TO BE DONE => Format the items from the line with "Viewport: 1000px width, 1002px" to the line with "Action: point(165,167)" as a JSON list of strings, one string per line and blank lines omitted.

** start of DATA ROWS **

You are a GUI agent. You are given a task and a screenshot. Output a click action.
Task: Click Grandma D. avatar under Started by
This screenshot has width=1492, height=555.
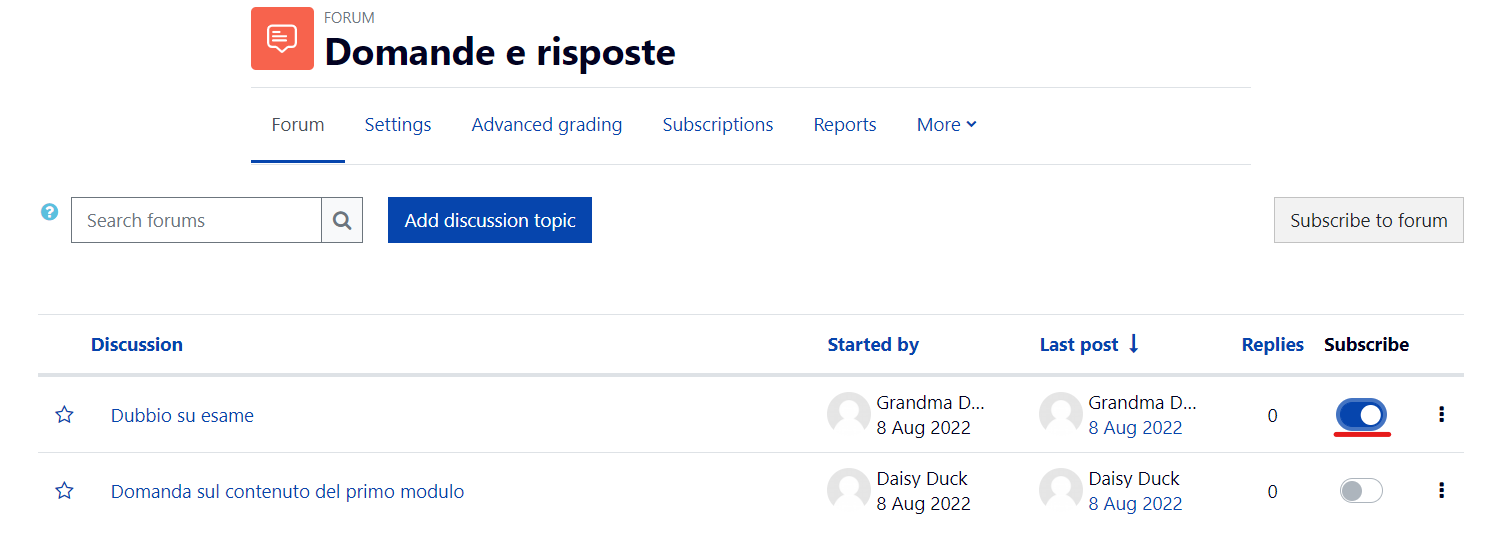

** end of DATA ROWS **
** start of DATA ROWS **

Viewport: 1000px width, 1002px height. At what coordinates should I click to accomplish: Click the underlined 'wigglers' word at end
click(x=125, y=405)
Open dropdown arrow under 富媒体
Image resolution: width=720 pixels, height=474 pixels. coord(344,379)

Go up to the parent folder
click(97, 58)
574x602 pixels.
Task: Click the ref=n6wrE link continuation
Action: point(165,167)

** end of DATA ROWS **
** start of DATA ROWS **

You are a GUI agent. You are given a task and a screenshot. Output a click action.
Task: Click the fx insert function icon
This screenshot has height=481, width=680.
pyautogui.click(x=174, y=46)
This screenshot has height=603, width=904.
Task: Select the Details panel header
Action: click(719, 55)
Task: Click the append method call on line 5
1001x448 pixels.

** end of DATA ROWS **

WRITTEN REPLY =>
[
  "Viewport: 1000px width, 1002px height. At what coordinates should I click to accomplish: Click the underlined 'wigglers' word at end",
  "click(x=125, y=405)",
  "Open dropdown arrow under 富媒体",
  "Image resolution: width=720 pixels, height=474 pixels. coord(344,379)",
  "Go up to the parent folder",
  "click(97, 58)",
  "574x602 pixels.",
  "Task: Click the ref=n6wrE link continuation",
  "Action: point(165,167)"
]